Brief facts of the case
The respondents leased the land from the Goan Sabha. The land was transferred into the Government’s possession in 1986 via a notification issued under the Land Acquisition Act, 1894. The respondents i.e. those who leased the land claimed compensation because they spent a lot on the removal of “shora” to make the land fit for cultivation. In 1989, judgment and decree allocated compensation for this land. The respondent was entitled to 87% of the compensation and the rest 13% went to the Goan Sabha.

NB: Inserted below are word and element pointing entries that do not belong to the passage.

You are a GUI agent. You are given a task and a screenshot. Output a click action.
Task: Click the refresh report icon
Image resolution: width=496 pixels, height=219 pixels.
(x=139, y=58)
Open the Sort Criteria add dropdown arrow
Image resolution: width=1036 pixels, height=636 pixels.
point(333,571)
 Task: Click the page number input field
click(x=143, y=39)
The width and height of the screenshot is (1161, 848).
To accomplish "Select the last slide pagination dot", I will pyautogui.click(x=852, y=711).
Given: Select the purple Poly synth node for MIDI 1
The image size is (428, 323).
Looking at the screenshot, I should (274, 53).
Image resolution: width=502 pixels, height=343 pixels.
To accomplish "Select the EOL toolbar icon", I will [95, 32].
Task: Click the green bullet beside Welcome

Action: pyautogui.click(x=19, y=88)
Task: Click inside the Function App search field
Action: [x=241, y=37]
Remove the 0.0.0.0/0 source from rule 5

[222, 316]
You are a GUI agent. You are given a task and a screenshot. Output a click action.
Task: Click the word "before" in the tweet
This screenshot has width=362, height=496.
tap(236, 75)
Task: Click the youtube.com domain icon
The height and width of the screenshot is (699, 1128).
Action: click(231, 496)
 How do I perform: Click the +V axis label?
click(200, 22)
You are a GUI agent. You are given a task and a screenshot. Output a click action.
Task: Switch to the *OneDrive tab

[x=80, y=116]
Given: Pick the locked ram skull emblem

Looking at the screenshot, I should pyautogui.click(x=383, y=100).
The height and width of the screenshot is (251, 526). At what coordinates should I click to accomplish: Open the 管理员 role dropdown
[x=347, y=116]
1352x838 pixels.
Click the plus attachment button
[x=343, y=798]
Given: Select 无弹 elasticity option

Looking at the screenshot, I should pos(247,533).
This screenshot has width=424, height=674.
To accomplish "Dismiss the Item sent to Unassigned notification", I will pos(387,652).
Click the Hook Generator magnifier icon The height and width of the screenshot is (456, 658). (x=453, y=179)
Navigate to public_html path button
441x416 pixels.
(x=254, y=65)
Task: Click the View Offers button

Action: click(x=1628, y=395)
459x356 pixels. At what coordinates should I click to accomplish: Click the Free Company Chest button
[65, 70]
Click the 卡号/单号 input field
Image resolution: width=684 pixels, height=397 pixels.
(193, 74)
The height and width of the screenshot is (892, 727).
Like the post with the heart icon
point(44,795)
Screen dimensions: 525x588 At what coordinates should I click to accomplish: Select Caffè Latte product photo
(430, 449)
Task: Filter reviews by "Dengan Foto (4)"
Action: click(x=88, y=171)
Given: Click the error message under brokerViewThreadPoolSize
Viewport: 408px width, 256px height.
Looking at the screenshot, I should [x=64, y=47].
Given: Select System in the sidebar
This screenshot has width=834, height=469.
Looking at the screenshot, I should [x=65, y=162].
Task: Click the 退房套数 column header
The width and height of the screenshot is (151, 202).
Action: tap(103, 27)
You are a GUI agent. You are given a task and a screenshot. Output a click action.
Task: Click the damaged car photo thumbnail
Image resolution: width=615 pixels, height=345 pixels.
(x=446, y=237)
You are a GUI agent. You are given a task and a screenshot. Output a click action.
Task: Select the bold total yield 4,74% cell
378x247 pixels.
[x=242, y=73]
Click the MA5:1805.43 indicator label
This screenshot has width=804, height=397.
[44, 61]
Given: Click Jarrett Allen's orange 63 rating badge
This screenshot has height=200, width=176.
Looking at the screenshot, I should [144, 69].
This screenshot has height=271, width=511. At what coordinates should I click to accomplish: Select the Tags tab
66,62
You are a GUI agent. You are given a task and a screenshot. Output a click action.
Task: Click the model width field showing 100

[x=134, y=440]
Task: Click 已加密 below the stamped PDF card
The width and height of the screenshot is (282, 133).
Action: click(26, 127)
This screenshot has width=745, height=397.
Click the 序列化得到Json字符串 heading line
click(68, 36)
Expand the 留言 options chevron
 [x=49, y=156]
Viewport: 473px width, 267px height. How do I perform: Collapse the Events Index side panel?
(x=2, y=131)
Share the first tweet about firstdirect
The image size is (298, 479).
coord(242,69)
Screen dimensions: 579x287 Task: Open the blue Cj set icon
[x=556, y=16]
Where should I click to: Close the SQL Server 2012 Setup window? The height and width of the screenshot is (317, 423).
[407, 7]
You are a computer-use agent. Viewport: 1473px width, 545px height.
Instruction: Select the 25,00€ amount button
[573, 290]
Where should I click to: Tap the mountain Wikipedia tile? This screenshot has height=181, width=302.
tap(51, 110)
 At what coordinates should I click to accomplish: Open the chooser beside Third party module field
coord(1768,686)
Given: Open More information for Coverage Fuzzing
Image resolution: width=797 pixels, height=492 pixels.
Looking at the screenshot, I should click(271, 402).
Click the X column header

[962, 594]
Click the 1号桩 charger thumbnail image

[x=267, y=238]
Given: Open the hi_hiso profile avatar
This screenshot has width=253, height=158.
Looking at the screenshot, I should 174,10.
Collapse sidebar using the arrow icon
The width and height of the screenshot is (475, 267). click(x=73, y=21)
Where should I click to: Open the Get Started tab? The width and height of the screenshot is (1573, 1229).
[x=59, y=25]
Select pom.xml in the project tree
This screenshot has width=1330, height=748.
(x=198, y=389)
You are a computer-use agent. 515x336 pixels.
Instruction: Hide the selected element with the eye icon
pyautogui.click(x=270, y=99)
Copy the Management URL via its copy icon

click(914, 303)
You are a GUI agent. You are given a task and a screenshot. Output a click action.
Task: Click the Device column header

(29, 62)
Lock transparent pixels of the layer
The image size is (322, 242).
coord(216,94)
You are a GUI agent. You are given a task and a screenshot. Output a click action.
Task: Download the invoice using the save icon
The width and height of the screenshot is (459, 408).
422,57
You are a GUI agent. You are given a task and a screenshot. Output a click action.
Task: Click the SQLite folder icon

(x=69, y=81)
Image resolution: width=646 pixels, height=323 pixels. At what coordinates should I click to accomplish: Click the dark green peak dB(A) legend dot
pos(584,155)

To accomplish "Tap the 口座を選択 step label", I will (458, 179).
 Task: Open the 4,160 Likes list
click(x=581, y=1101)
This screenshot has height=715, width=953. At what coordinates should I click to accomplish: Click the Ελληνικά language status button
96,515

Following this, some allegation came up saying that there is no lease existing and that the respondent and the ex-Pradhan committed fraud. The UOI via the Revenue Secretary sought a declaration that the 1989 decree was obtained by fraud. The Trial Court decided in favour of the petitioners. This was appealed to the High Court by the respondents. The High Court upon appreciating the evidence on record stated that the UOI failed to show how exactly had this fraud taken place and hence reversed the Trial Court’s ruling. This was again appealed against by the UOI and is now decided.
Arguments of the Parties
The main contention put forth by the Appellant’s Counsel is the lack of lease deed. It is argued that the deed was limited to removing shora from the land and in the absence of a lease deed, it remains a license deed. Since the transaction is a result of fraud the 1989 decree is vitiated and can be put aside. Judgments like Associated Hotels of India v R.N Kapoor and Maghmala & Ors v. G. Narasimha Reddy were cited.
The respondents first highlighted that the 1989 decree is final. The only question is whether It was obtained by fraud. The sole argument of the Appellant is the absence of a decree. But, the respondent brought into the notice of the Court the auction that was conducted and won by the respondents. The evidence showed how every step starting from the decision to auction off the land was taken after the approval of Deputy Director, Panchayat. Even if there is no lease deed, the respondents can take the benefit of Section 53A of Transfer of Property Act, 1882.
The Court stated that it is not concerned with the correctness of the 1989 decree and from the material and evidence available on record, they are in the view that the High Court is correct. Every step from auction, to the bidding and the transfer of possession, was done fair and square. The revenue records even reveal the respondent as the possessor and cultivator of the land.
The question of fraud can only be answered through the evidence on record. While the appellants relied on pertinent cases showing the effect of fraud on such decrees, they failed to prove the existence of fraud by cogent and valid evidence.
The Court, basing on the remove observations, found no grounds to meddle with the impugned judgment of the High Court. Stating that it is clear that the Respondents possessed the land in question, the Panchayat at each step while granting said possession, held that there is no ground to suspect foul play. The appeal was dismissed with no costs.